We came up with sort of a ‘prepared statement’ that also allowed us some privacy, and not be bombarded with questions on a new date etc. We said we were going to take some time out and would be in touch with a new date as soon as possible.
How was everyone’s spirits on the actual wedding day?
We got married on the 2nd May 2018 .
Spirits were high albeit it was raining (would you believe it… after 2 days of glorious sunshine in MAY!) but things were going ahead!
The postponement obviously made it into all 3 of the speeches and was the talk of the day. A bonus is that we had additional guests that weren’t able to make the first date, and we had everyone there (including the worried elderly family members!) that made our day.
In hindsight how do you feel about it now and would you have done anything differently?
I was initially upset moving from a Saturday to a Wednesday date, but our 2nd wedding anniversary falls on a Saturday this year, so what difference did it make? It didn’t matter having to move the date – it’s just a date.
We didn’t have wedding insurance so we were extremely lucky that all our suppliers were so understanding! I would say to anyone starting off planning and before you part with large amounts of cash, get some wedding insurance in place!
We were also really lucky using a number of suppliers that we had a personal connection/relationship with rather than booking a ‘package’ wedding, and I think that helped us a lot with the ‘human’ understanding element.

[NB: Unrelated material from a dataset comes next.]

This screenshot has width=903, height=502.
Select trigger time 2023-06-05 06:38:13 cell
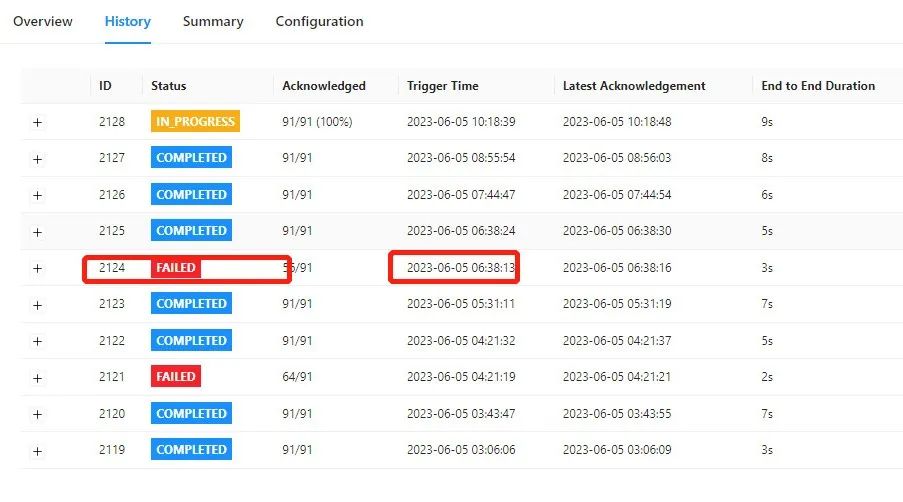click(461, 268)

Do you have any final positive words or thoughts?
I know it’s difficult to let go, but it helped me to remember that if we had gone ahead with ‘a’ wedding on the original date, it would not have been the wedding that we planned and paid for – there would’ve been important people missing and not in the setting that we pictured.
We were able to use the additional month or so until the new wedding date to book and pay for a videographer (Kelly Southby), which we had wanted originally, but were unable to afford in time for March – so now we have another reminder of our day.
Finally, everyone will understand – take some time for you and your partner, plan something lovely to recognise the day when it passes and you’ll have 2 anniversaries annually to celebrate!